I keep asking myself, “Who would support this dumb crap?” When the answer is right in front of me. Retards! That’s who, and not just the kind that make funny noises and drool on themselves but the kind that think people should be hyper-sensitive of WORDS! It simply is not free speech if I can’t use the n-word, r-word, f-word, and any other word I want to freely. I’ll admit, each of these words has a time and place, and any of them being spoken publicly by someone in the presidential cabinet is definitely inappropriate. But campaigning to make everyone aware that we should not use certain words is retarded.

I think you’re right in terms of the words wearing off. But the social experience is changed. Explanation below.

Not at all. By calling attention to use of the word in question, it also calls attention to the problem. In this case, it’s giving some thought to people who are intellectually disabled (or developmentally disabled, or whatever other labeling someone chooses to use). Calling attention to the fact that this is a person, not a joke. Increasing understanding of the situations of other of people; people who’s lives may be very different from yours though not by their choosing.

So by the process of the attempt to re-label, we also provide education about the people suffering from the label.

A joke word some people in the human services industry sometimes called the people they work with was “dislabeled.” This is a play on “disabled” and “labeled”. The point being, labels on groups of people are often unnecessary, or are used poorly. How about just people?

Not in my house. You also won’t likely find that exemption coming from anyone who played a part in the Civil Rights movement.

If you’re using it in context, there’s nothing wrong with that. Some people may need it explained to them. I’m sure the root word is Latin, and is the same in English.

True. But this is more about awareness than anything else, I think. Better awareness, or education, leads to more understanding and less discrimination.

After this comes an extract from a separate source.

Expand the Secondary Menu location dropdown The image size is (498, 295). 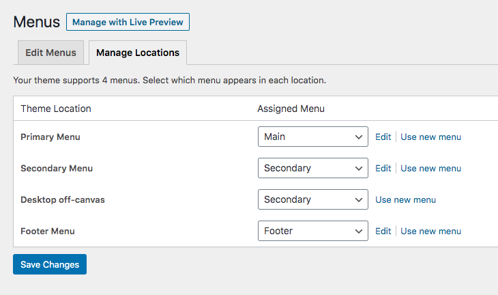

Actually it never was. As far as I know, the word “retarded”, like the words “idiot” and “moron” that came before, were developed by doctors of one sort or another to refer to people with developmental delays. Taking the “ed” off the end was never a polite term for anything. I think the same is true for the n-word. It was only ever meant to be demeaning, and to refer to someone as something less than “human”.

There’s a wide gap between free speech and not being a dick.

How else are you going to know? When you were younger, if you said “f*ck” at the dinner table, somebody nearby probably “made you aware” not to use that word either. Possibly without using any words of their own at all! So a group of people wants to know they don’t like a certain word; one that I used to use a lot too. Not based on a whim, but because it’s a word that used to be applied to people like them by doctors, and they find it demeaning. Wouldn’t you?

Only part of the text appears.